## GOAL OF THE EXERCISE:
If pictures are present, leave them out, and copy the data word for word.

## RECORDS PROVIDED:

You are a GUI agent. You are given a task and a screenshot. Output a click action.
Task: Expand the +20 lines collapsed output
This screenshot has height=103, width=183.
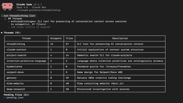click(x=30, y=27)
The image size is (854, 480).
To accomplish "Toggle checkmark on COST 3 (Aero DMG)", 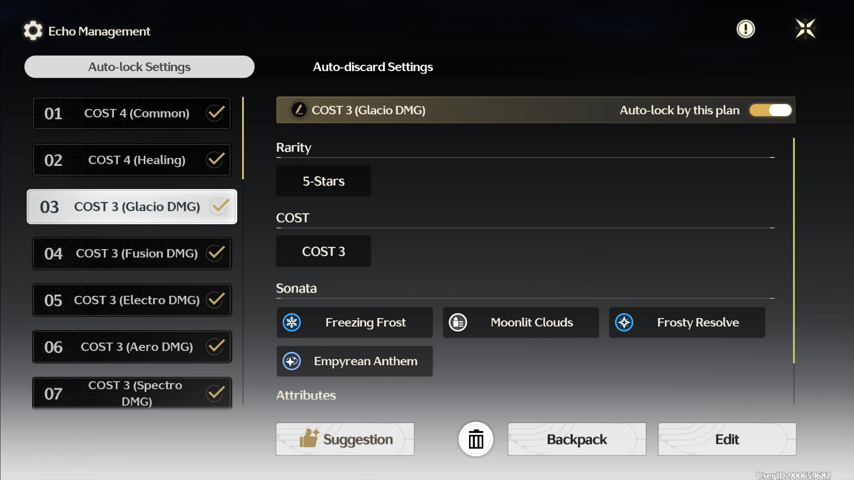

## YOUR RESPONSE:
You are a GUI agent. You are given a task and a screenshot. Output a click action.
Task: Expand the +20 lines collapsed output
This screenshot has height=103, width=183.
click(x=30, y=27)
The image size is (854, 480).
To accomplish "Toggle checkmark on COST 3 (Aero DMG)", 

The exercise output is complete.